General Information#

Observation Space#

Most environments use the same observation space (just an RGB image), refer to MineRL.

from minestudio.simulator import MinecraftSim
sim = MinecraftSim(obs_size=(224, 224), render_size=(640, 360))
obs, info = sim.reset()

The observation space is a dictionary with the following keys:

Dict({
    "image": Box(low=0, high=255, shape=(224, 224, 3), dtype=np.uint8)
})

Note

Here are two types of resolution: render_size and obs_size. The render_size specifies the resolution of the Minecraft window, usually set to \(640 \times 360\). We use opencv resize function to resize the image to the obs_size.

You can also access the original image in info["pov"] returned by the step function or the reset function.

Warning

We use cv2.INTER_LINEAR as the interpolation method when resizing the image.

We found that it is very important to align the interpolation methods between training and inference; otherwise, it may lead to poor performance.

Action Space#

We provide two types of action spaces: env and agent.

Note

Discrete and Box are from the gymnasium.spaces module.

  • env: The action space is similar to the original MineRL environment.

    Dict({
        "attack": Discrete(2),
        "back": Discrete(2),
        "camera": Box(low=-180.0, high=180.0, shape=(2,)),
        "forward": Discrete(2),
        "hotbar.1": Discrete(2),
        "hotbar.2": Discrete(2),
        "hotbar.3": Discrete(2),
        "hotbar.4": Discrete(2),
        "hotbar.5": Discrete(2),
        "hotbar.6": Discrete(2),
        "hotbar.7": Discrete(2),
        "hotbar.8": Discrete(2),
        "hotbar.9": Discrete(2),
        "inventory": Discrete(2),
        "jump": Discrete(2),
        "left": Discrete(2),
        "right": Discrete(2),
        "sneak": Discrete(2),
        "sprint": Discrete(2),
        "use": Discrete(2)"
    })
    

    Note

    This kind of action space is human-friendly.

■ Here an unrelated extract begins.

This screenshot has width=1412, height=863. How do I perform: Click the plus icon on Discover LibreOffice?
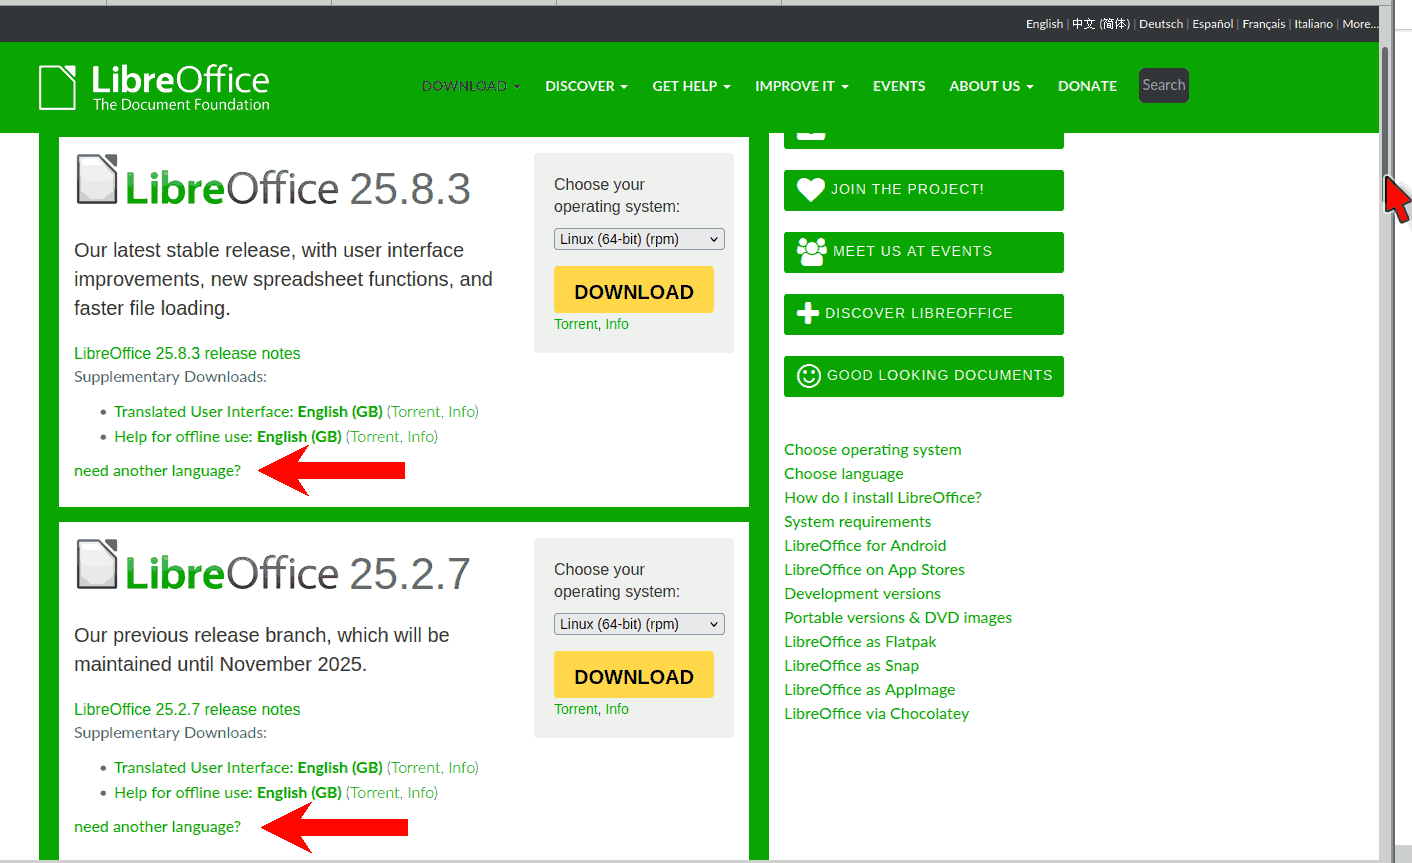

  • agent: The action space is a dictionary with the following keys:

    Dict({
        "buttons": MultiDiscrete([8641]),
        "camera":  MultiDiscrete([121])
    })
    

    Note

    It adopts the hierarchical design principle from the video-pretraining paper.

    This kind of action space is more suitable for training polices.

Information#

The information space is a dictionary with the following keys:

dict_keys([
    'isGuiOpen', 'location_stats', 'voxels', 'mobs', 'health', 
    'food_level', 'pov', 'inventory', 'equipped_items', 'use_item'
    'pickup', 'break_item', 'craft_item', 'mine_block', 'damage_dealt', 
    'kill_entity', 'player_pos', 'is_gui_open', 'message'
])

Hint

The information is recorded in an accumulated manner, for example, kill entity records the cumulative number of entities killed.